The number of cases that are pending in several courts in India under Section 138 has seriously cast a shadow on the credibility of our trade, commerce and business. Due to the huge backlog of cheque bouncing cases, the trial of other important and rather more serious cases are sidelined, resulting in the litigants and the public losing faith in the judicial system.

The offence under Section 138, from the criminality point of view, has been a petty offence due to its nature. Any such criminal complaint, if the aggrieved person requires, can be filed under Section 420 (Cheating) of the Indian Penal Code, 1860, and there is no reason to have another penal provision for trying the same offence.

Further, its criminality has also been substantially decreased by inserting Section 147 in the Negotiable Instruments Act in 2002, making the offence punishable under Section 138 of the Act compoundable, which means that the parties on reaching a settlement can mutual agree and drop the charges against the accused.

With the enactment of statutes in recent times, it has been observed that there have been instances of interweaving and blurring of legal forms, especially under provisions like Section 138 of the Negotiable Instruments Act, where the civil remedies sit alongside some criminal offences.

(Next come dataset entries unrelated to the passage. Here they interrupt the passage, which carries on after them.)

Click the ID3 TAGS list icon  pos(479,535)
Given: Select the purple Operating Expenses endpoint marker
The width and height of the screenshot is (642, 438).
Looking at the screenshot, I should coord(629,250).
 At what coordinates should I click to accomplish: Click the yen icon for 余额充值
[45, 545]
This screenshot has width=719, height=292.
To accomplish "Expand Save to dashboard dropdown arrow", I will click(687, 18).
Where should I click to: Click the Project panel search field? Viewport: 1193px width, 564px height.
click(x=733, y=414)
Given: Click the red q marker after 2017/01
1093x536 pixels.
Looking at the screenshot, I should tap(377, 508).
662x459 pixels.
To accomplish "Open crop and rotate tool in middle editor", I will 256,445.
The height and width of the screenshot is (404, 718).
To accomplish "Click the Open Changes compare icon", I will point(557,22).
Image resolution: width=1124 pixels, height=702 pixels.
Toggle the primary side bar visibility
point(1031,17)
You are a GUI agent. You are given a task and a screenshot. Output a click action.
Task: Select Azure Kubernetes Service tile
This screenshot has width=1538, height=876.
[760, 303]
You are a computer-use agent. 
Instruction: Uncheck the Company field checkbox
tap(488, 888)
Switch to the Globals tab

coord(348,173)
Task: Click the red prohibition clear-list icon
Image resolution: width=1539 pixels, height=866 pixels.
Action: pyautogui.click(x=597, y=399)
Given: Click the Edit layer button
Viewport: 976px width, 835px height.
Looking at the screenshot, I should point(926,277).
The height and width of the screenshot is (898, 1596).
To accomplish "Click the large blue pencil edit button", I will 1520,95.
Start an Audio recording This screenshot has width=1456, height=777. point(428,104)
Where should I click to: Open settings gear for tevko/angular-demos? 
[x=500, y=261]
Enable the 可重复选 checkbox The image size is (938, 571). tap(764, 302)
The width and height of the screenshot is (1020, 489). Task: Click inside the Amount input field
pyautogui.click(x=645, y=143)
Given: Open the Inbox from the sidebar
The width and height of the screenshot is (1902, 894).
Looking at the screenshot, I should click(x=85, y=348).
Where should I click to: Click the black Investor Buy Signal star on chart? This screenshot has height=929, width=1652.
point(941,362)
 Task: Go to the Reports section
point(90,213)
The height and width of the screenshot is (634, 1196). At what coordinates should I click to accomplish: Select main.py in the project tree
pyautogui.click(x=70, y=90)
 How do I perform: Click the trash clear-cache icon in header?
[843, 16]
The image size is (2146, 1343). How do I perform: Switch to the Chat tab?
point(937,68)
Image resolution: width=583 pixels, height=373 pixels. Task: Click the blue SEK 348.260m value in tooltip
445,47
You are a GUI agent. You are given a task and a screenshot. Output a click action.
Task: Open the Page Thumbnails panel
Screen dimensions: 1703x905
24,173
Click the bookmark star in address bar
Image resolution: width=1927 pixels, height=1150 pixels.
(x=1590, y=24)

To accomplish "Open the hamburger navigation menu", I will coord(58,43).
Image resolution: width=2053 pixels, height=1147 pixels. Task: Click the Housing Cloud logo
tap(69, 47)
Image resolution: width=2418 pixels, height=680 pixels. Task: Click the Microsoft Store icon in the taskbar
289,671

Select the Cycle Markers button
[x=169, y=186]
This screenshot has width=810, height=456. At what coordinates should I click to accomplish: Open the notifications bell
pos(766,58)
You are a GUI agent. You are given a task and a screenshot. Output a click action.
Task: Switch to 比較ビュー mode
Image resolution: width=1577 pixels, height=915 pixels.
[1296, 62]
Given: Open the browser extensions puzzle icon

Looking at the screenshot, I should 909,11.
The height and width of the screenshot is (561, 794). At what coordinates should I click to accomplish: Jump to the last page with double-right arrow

This mutation of legal forms tends to often erase the functional distinction between a criminal law proceeding and a civil law proceeding.

Criminal law across all liberal democracies including in India provides for certain protection to accused like the ones mentioned and interpreted by courts under Articles 20, 21 and 22 of the Constitution of India and also several protections mentioned under the European Convention of Human Rights, International Convention on Civil and Political Rights etc. But when a proceeding against a person is labelled as a civil proceeding and has a tendency to provide punishments like imprisonment or something equivalent, then the entire purpose of these protections afforded to the accused gets defeated.

Thus, cloaking a civil claim as a criminal claim has the impact of diluting provisions that guarantee a fair trial. This is often is the case under Section 138 of the Negotiable Instruments Act.

According to penal theorists, what distinguishes criminal law from civil law is the stigma that it attaches on the wrongdoer. The tag of being a ‘criminal’ invites ostracization. This impact is seen throughout criminal jurisprudence. The prospects, for instance, of standing for public office or getting employed go down for a criminal. The same impact is not seen in civil wrong doings. A tortfeasor, for instance, is not seen as morally culpable, certainly not in the same way as a thief or a murderer is. The loaded language of being a convict has a lot of authority, both in the courts and outside.

The distinction between criminal and civil law is also reflected in other spheres, for example, in the standard and burden of proof. In a criminal case, the burden rests with the prosecution and the case must be made beyond reasonable doubt. In a civil claim on the other hand, it is on preponderance and she who asserts must prove. This has to be thought through in context of cases of cheque bouncing. What values do we attribute to this claim and what underpins it? What level of moral culpability do we attribute to it?

There are, of course other considerations, including pending costs, time spent in litigation and economic interests. Nonetheless, principles of criminal jurisprudence cannot be suspended. Any derogation of these has to be robust, clear and justifiable.

Vishavjeet Chaudhary is an Advocate and a Barrister-at-Law. Arindam Bharadwaj is a student at Jindal Global Law School.